Density of amorphous $\mathrm{Ge}{\mathrm{O}}_2$ to 133 GPa with possible pyritelike structure and stiffness at high pressure

Germanium oxide is a prototype network-forming oxide with pressure-induced structural changes similar to those found in crystals and amorphous silicate oxides at high pressure. Studying density and coordination changes in amorphous $\mathrm{Ge}{\mathrm{O}}_2$ allows for insight into structural changes in silicate oxides at very high pressure, with implications for the properties of planetary magmas.

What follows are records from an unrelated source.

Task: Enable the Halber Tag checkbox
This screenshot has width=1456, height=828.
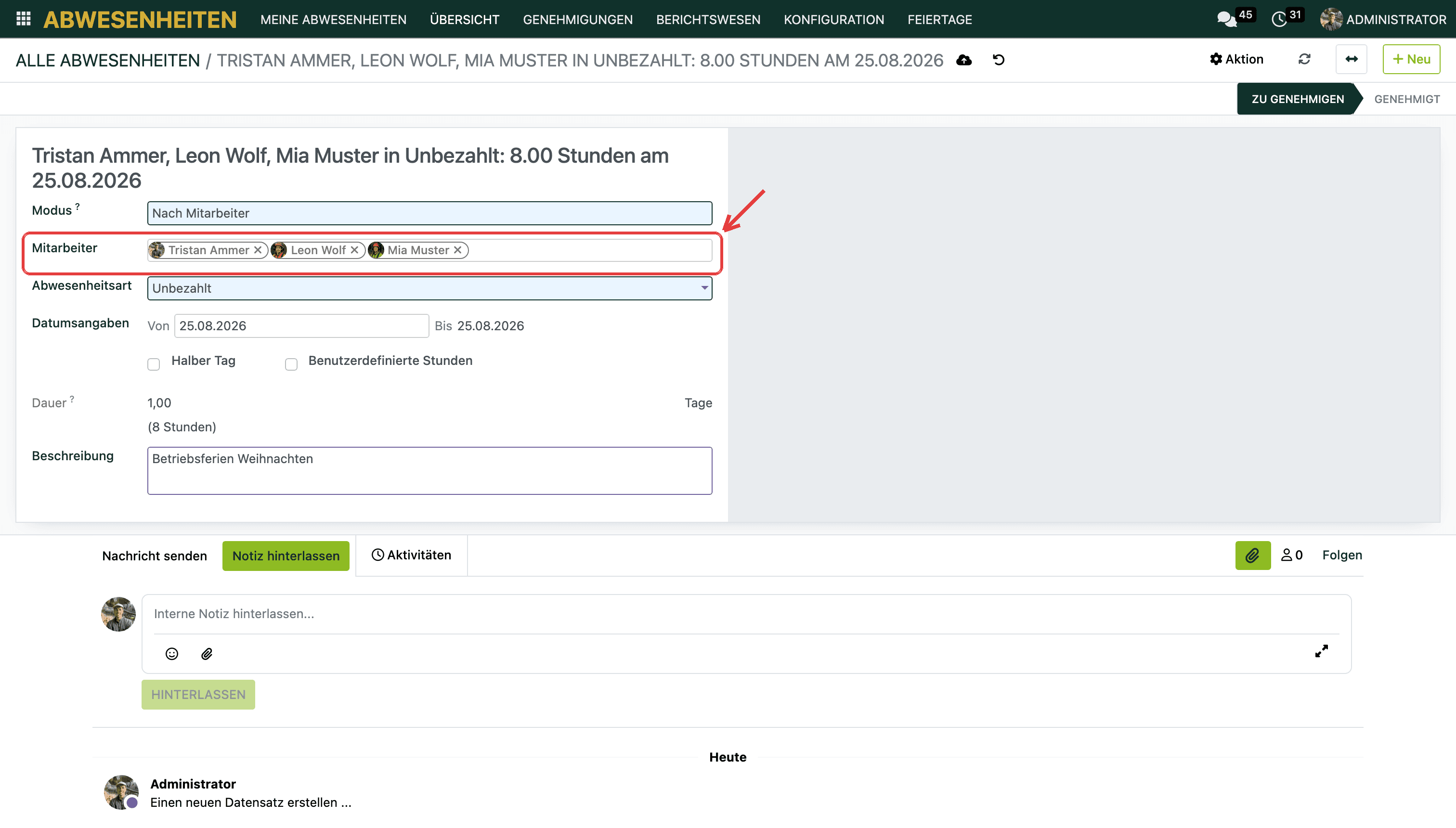Action: (154, 364)
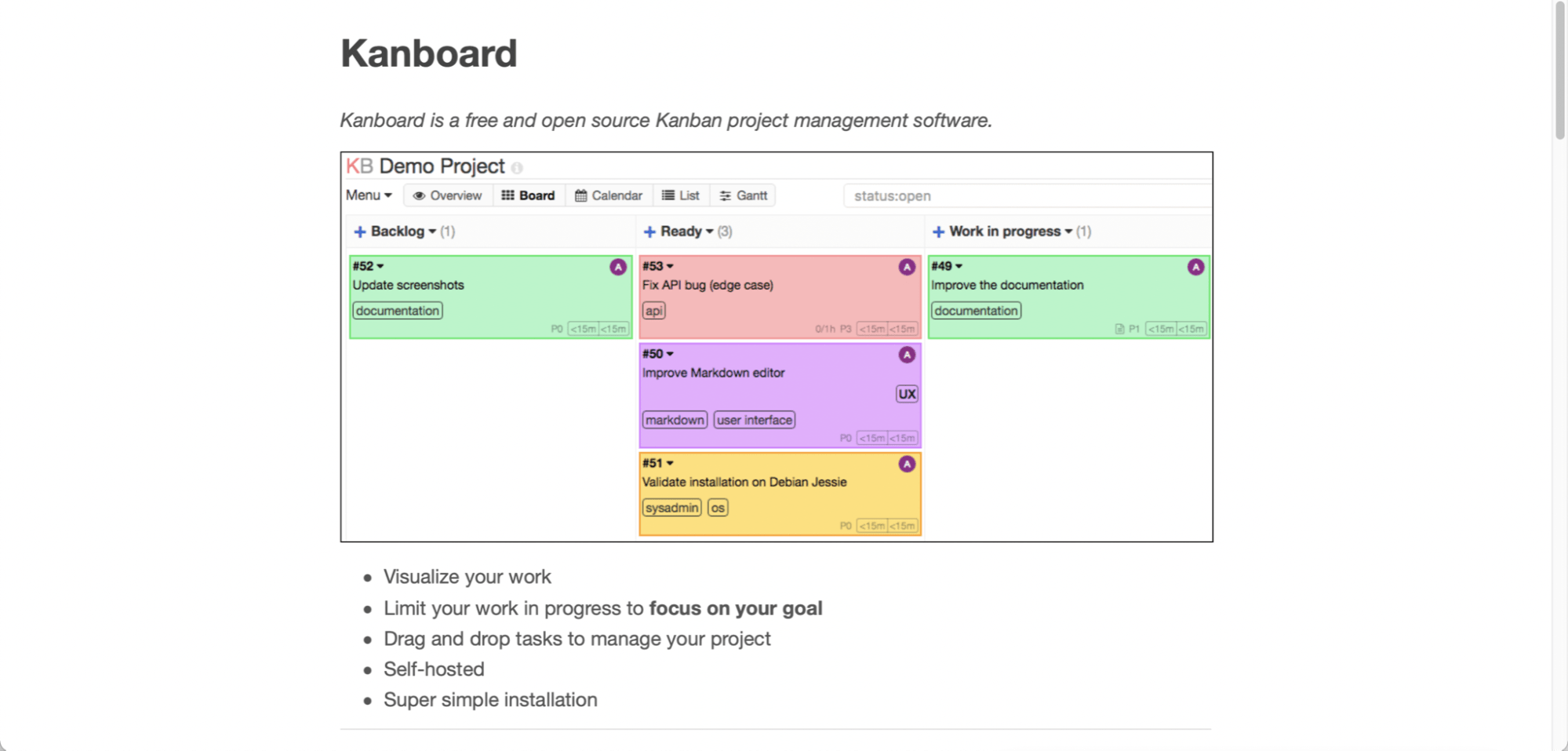1568x751 pixels.
Task: Click the UX category badge on task #50
Action: 907,394
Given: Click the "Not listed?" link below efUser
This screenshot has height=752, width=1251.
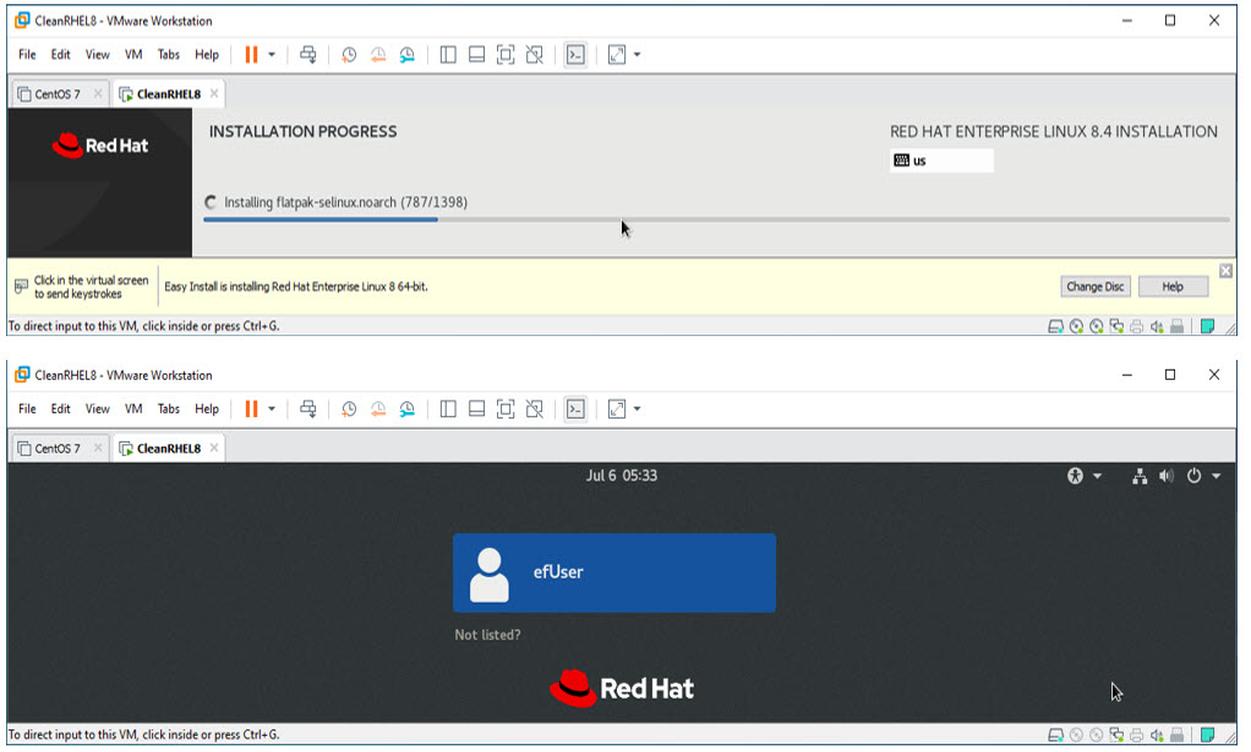Looking at the screenshot, I should (487, 635).
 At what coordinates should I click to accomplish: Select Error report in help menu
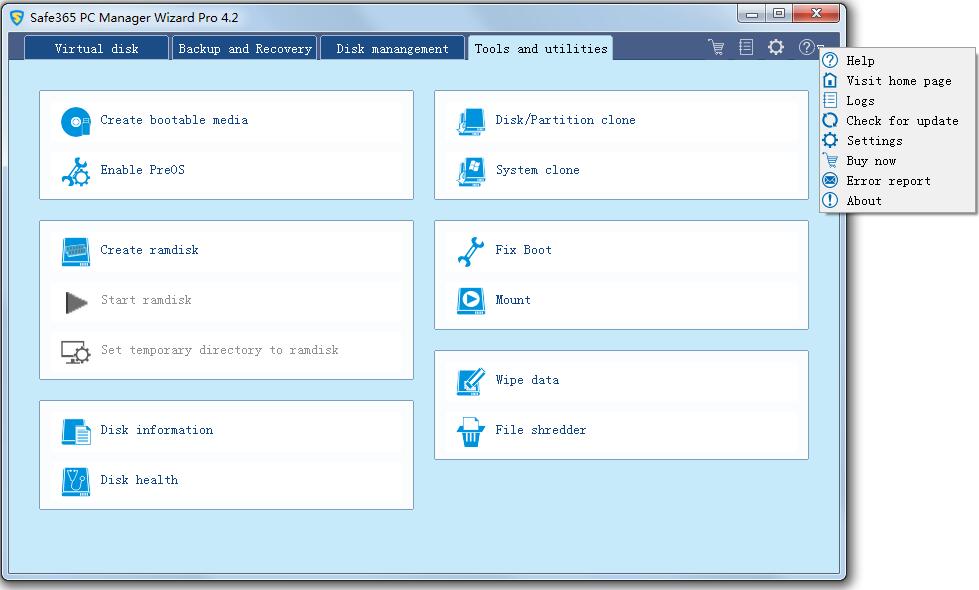point(887,181)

Here, we report the density of germanium oxide glass up to 133 GPa using the x-ray absorption technique, with very good agreement with previous experimental data at pressure below 40 GPa and recent calculation up to 140 GPa. Our data highlight four distinct compressibility domains, corresponding to changes of the local structure of $\mathrm{Ge}{\mathrm{O}}_2$. Above 80 GPa, our density data show a compressibility and bulk modulus similar to the counterpart crystal phase, and we propose that a compact distorted sixfold coordination, similar to the structural motif of the pyritelike crystalline $\mathrm{Ge}{\mathrm{O}}_2$ polymorph, is likely to be stable in that pressure range. Our density data point to a smooth continuous evolution of the average coordination for pressure above 20 GPa with persistent sixfold coordination, without sharp density or density slope discontinuities. These observations are in very good agreement with theoretical calculations and spectroscopic measurements, and our results indicate that glasses and melts may behave similarly to their high-pressure solid counterparts with comparable densities, compressibility, and possibly average coordination.

Figure 1

Data collection scheme inside the DAC, here in a low-pressure run with a double-polished $\mathrm{Ge}{\mathrm{O}}_2$ plate immersed in a methanol:ethanol mixture. (a) Map through the diamonds from which the sample's dimensions are determined (b). (c) Absorption map through the Be gasket. (d) A profile extracted from the map. (e) Correlation between (b) and (d) to derive the linear absorbance of the sample, further used to calculate the density at HP.

Figure 2

Density results for $\mathrm{a}\text{−}\mathrm{Ge}{\mathrm{O}}_2$ (squares, this study) compared to other experimental and modeling data. Data from Hong et al., (2007) [11] (circles) measured using the absorption method; data from x-ray tomography, Liu et al., (2013) [46] (diamonds) and triangles; data calculated with ab initio calculation, Du and Tse, (2017) [41]. Black dashed line represents the value for the density of the crystals $\mathrm{Ge}{\mathrm{O}}_2$, Dutta et al., (2018) [1].

Figure 3

(a) $f\text{−}F$ plot revealing the different compressibility domains with a domain above 80 GPa that could be linked to a sixfold distorted environment for Ge as in the pyrite structure or it may be the start of a higher coordination. (b) Equation of state fits for the different domains.